■ PAGE EXTRACT:
This morning, after meeting your guide and driver, you will explore some of Kiev’s Jewish heritage sites. Prior to the Second World War, there were some 150,000 Jews, who made up 20% of Kiev’s population.
The city’s Central Synagogue was built in the late 19th Century in the very heart of Kiev near the popular Bessarabian market. The two-storey brick building features a tall arched façade and deep portico. It was closed by the Soviet regime and was later used as a puppet theater. Returned to Jewish ownership in the 1990’s, it was fully renovated and now features crystal chandeliers hanging from vaulted ceilings.
The older Podil Synagogue is located in the older part of the city along the Dnieper River. This redbrick building was Kiev’s first permanent Jewish house of worship and has survived more than a century of war and persecution. Its interiors include a gilded wooden Ark with fine carvings and new stained-glass windows. You may want to spend some time walking around the historic Podol (Podil) district – certainly one of the most popular in Kiev. Traditionally the home to local craftsmen, businesses, churches and synagogues, Podol is one of the must-see areas in Kiev. Your guide will be happy to explain some of the history of the area and point out memorials and buildings of note.
Exeter International Extraordinary Experience
Today a private meeting with some of the local Jewish citizens in Kiev has been arranged for you. Through your guide, who will act as a translator if necessary, you will be free to share stories about the local heritage of their community and synagogue.

■ ENTRIES:
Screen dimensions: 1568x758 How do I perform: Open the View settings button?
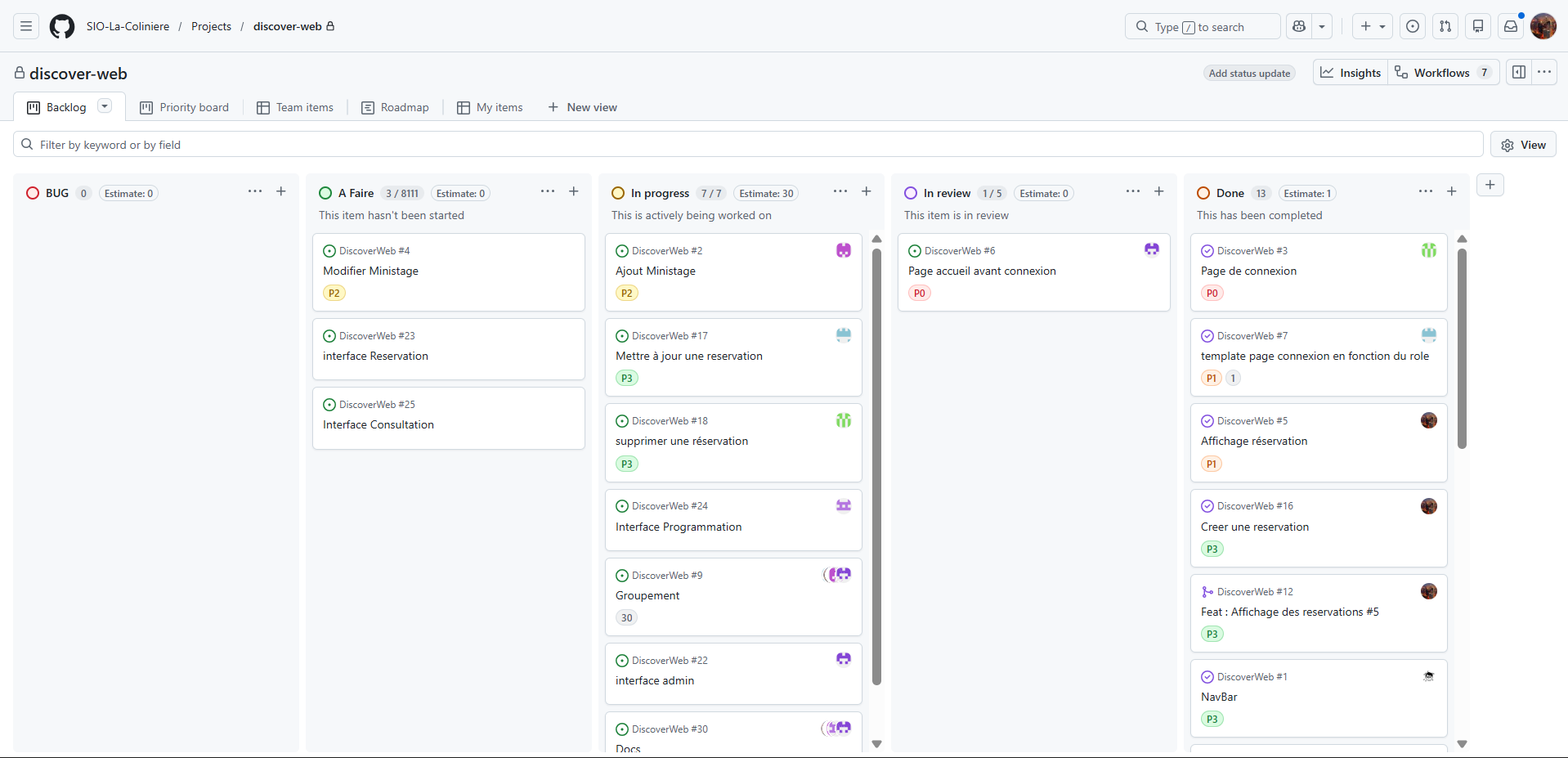tap(1524, 144)
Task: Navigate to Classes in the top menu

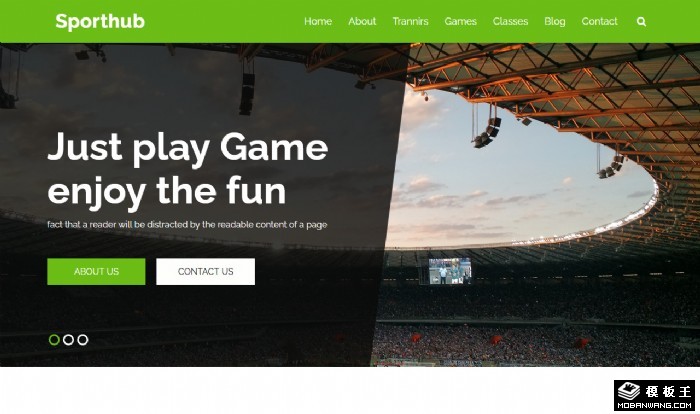Action: pyautogui.click(x=510, y=21)
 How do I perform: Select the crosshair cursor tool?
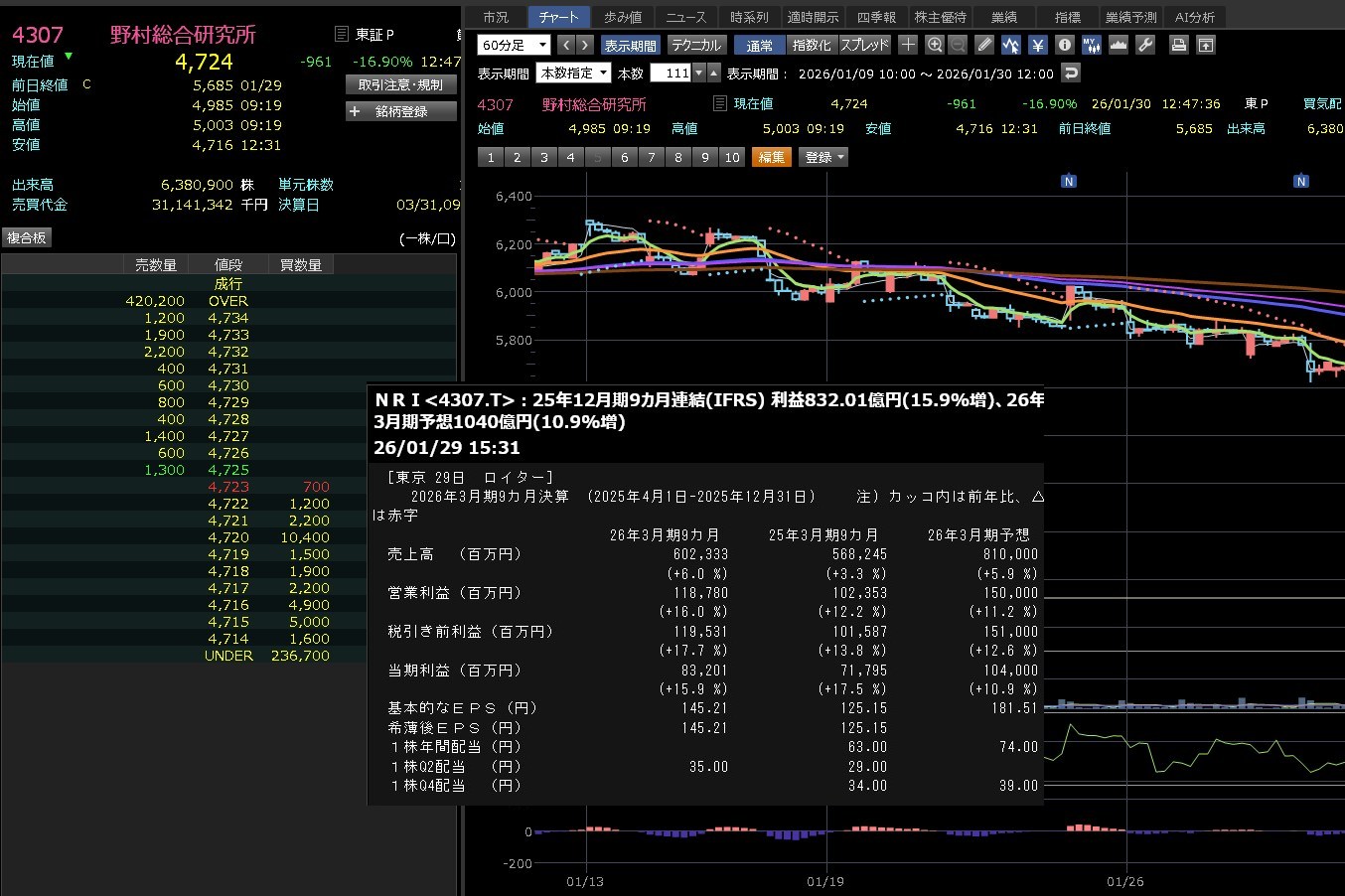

■ OBJECTIVE:
Using the Kiev tour text, answer these:
(a) About how many Jews lived in Kiev before the Second World War?
(b) What was the Central Synagogue used as after the Soviet regime closed it?
(c) Along which river is the Podil Synagogue located?
Answer from the Kiev tour text alone, not the listing.

■ OUTPUT OF THE TASK:
(a) Some 150,000.
(b) A puppet theater.
(c) The Dnieper River.